BRASILIA (Reuters) - Major Latin American currencies appear more likely to hold their ground in coming months than they did in March, but they remain vulnerable to increased volatility coming from abroad, a Reuters poll showed on Thursday.
Estimates from top banks and research firms still suggest the currencies will probably give back part of their recent gains.
However, one-year forecasts for the Mexican peso and the Brazilian real against the U.S. dollar firmed from last month’s poll, indicating reduced expectations of a complete reversal in the region’s largest currency markets.
The 12-month forecasts strengthened for the Mexican peso to 19.875 per dollar from 20.87 in March and the Brazilian real to 3.295 from 3.35. Also gaining were the Colombian peso to 3020.0 from 3054.17 and the Chilean peso at 669.13 from 670.

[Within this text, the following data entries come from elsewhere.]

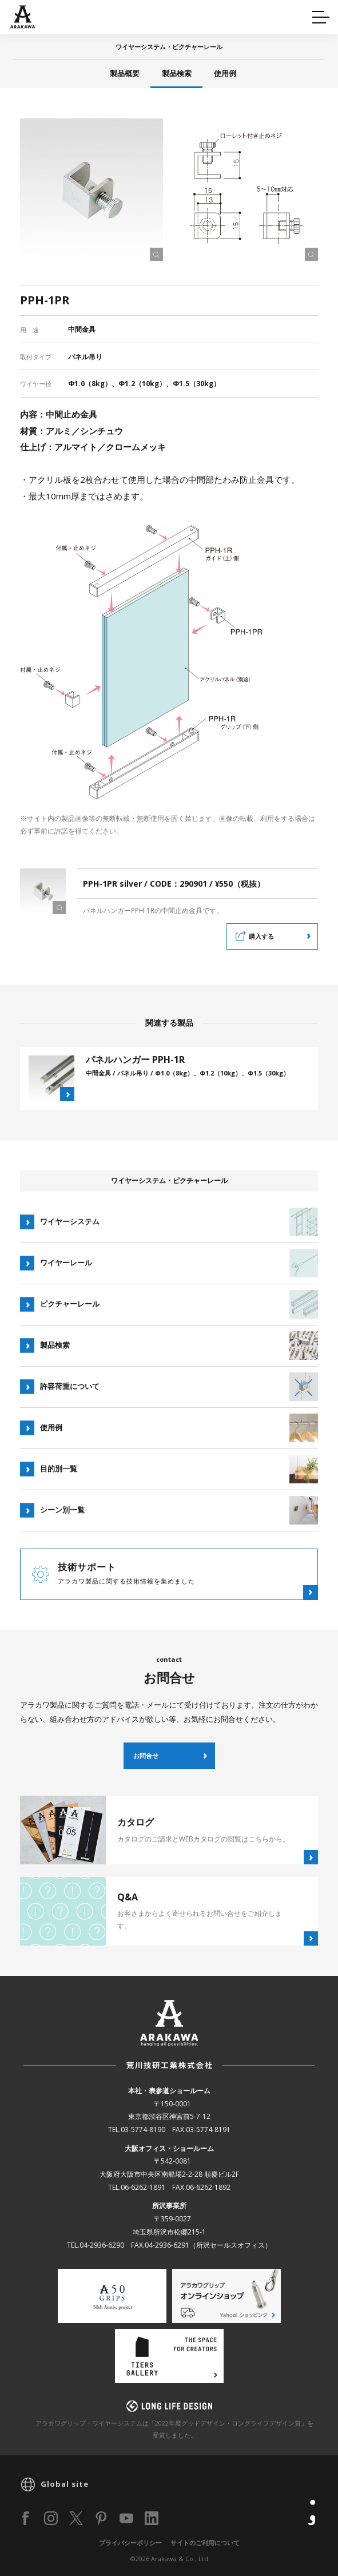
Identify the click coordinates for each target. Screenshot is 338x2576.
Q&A (29, 15)
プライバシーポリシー (130, 2542)
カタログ (203, 15)
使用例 (225, 73)
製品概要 (125, 73)
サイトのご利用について (205, 2542)
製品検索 (177, 73)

Outlooks weakened for the Argentine peso, to 18.0 per dollar from 17.60 in March, and the Peruvian sol, to 3.38 from 3.36.

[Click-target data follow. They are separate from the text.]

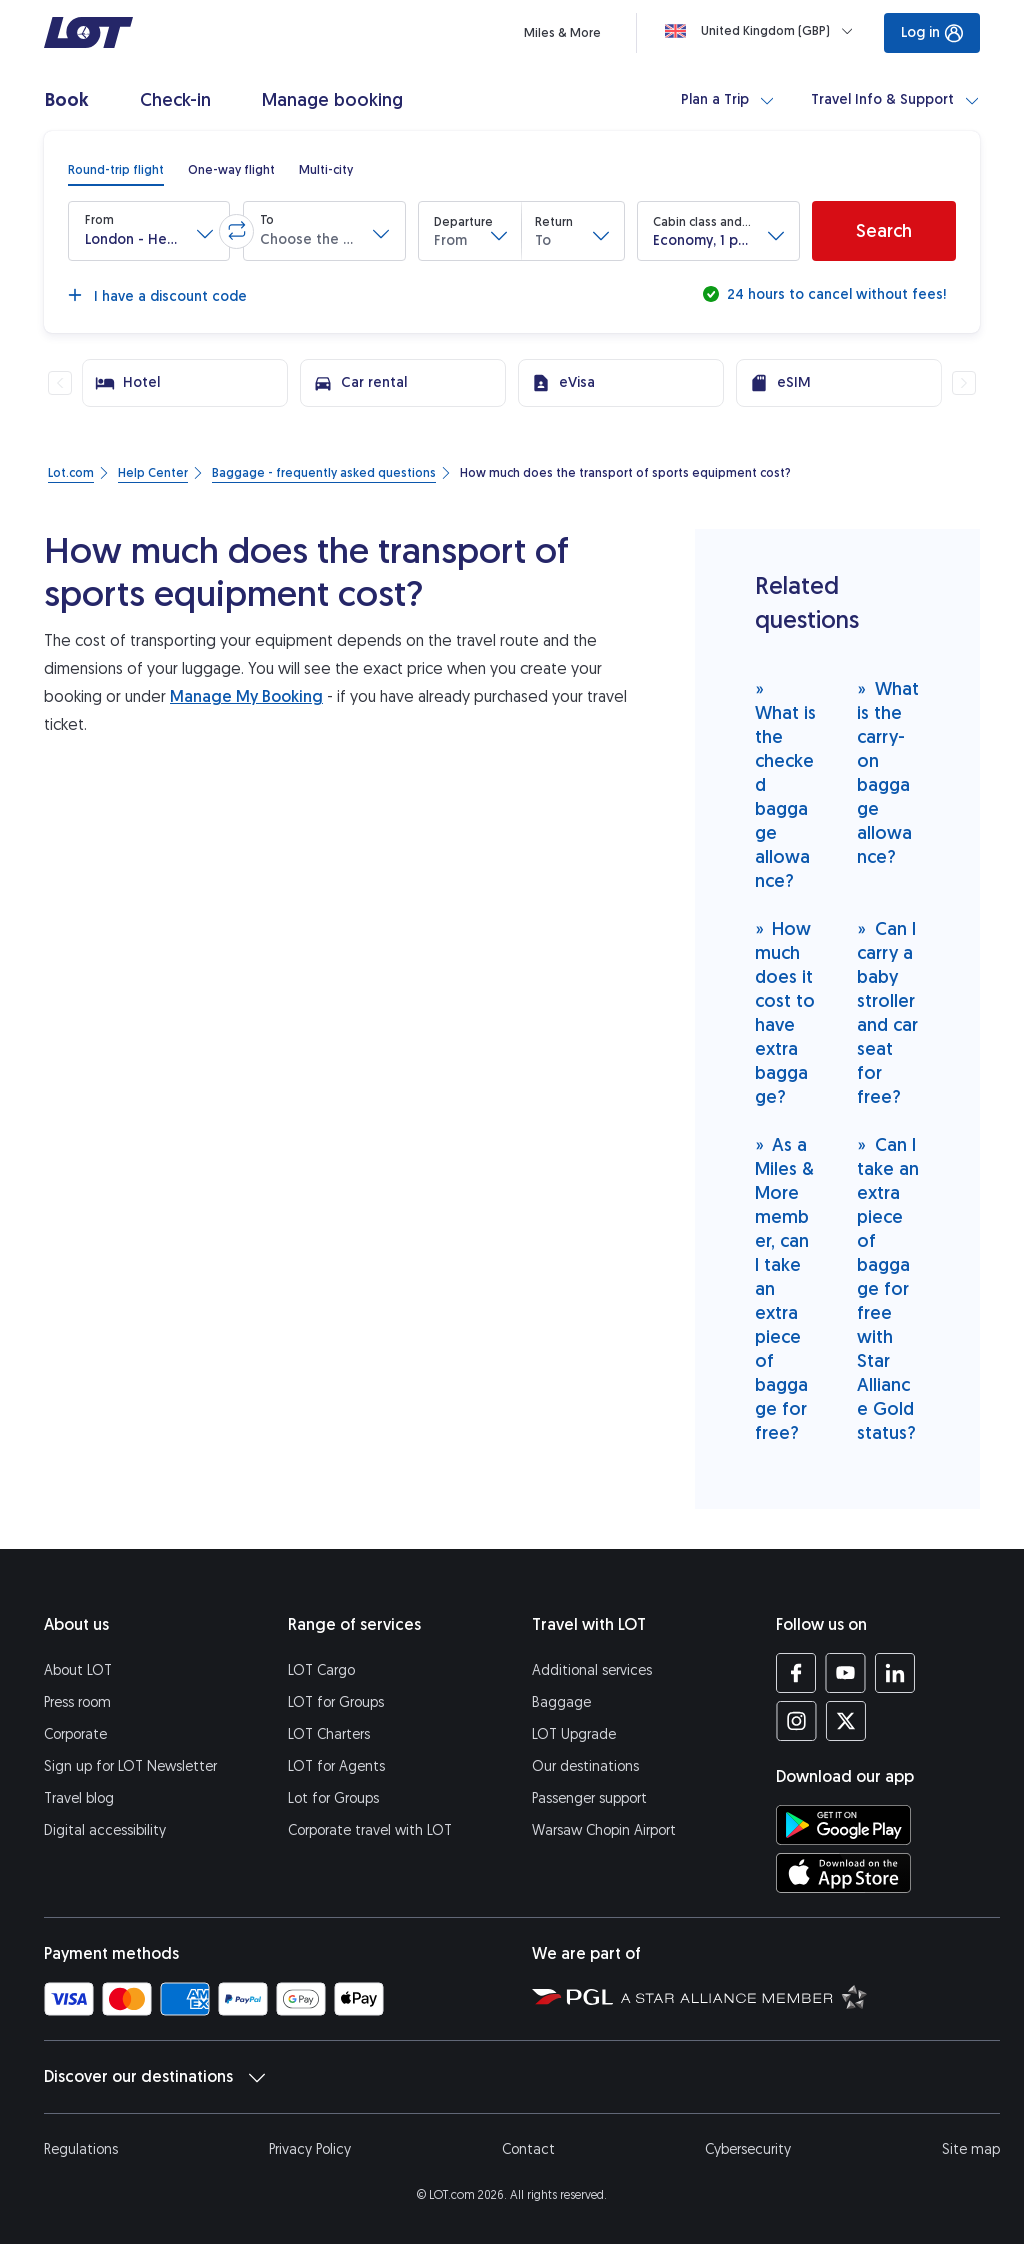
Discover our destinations (154, 2077)
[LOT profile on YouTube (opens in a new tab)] (845, 1673)
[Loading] (763, 31)
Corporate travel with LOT (370, 1830)
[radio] (116, 170)
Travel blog (79, 1798)
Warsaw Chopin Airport (604, 1830)
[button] (149, 231)
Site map (971, 2149)
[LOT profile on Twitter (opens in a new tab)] (845, 1721)
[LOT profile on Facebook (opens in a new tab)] (796, 1673)
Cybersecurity (748, 2149)
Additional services (592, 1670)
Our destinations (585, 1766)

The Mexican peso has led gains among Latin American currencies this year, rebounding from all-time lows on hopes that U.S. President Donald Trump will not impose heavy tariffs on Mexican exports to the United States as he had threatened.
A series of interest rate increases by the Mexican central bank and its direct intervention in local currency markets with hedging contracts also explain the peso’s newfound strength. As long as volatility remains low, higher interest rates should keep supporting the peso.
“Carry attractiveness has increased notably,” wrote Rabobank senior strategist Christian Lawrence. “This is particularly true compared to other Latin American currencies,” including Brazil, Chile and Colombia, which have cut rates over the past year.
Volatility has also declined in Brazil to around record lows, central bank chief Ilan Goldfajn said this week, despite what he called an “especially uncertain global outlook.”
A source of potential instability is the U.S. Federal Reserve, which has so far raised interest rates at a very gradual pace, with no surprises. An acceleration of rate hikes could drain capital from higher-yielding emerging markets such as Latin America.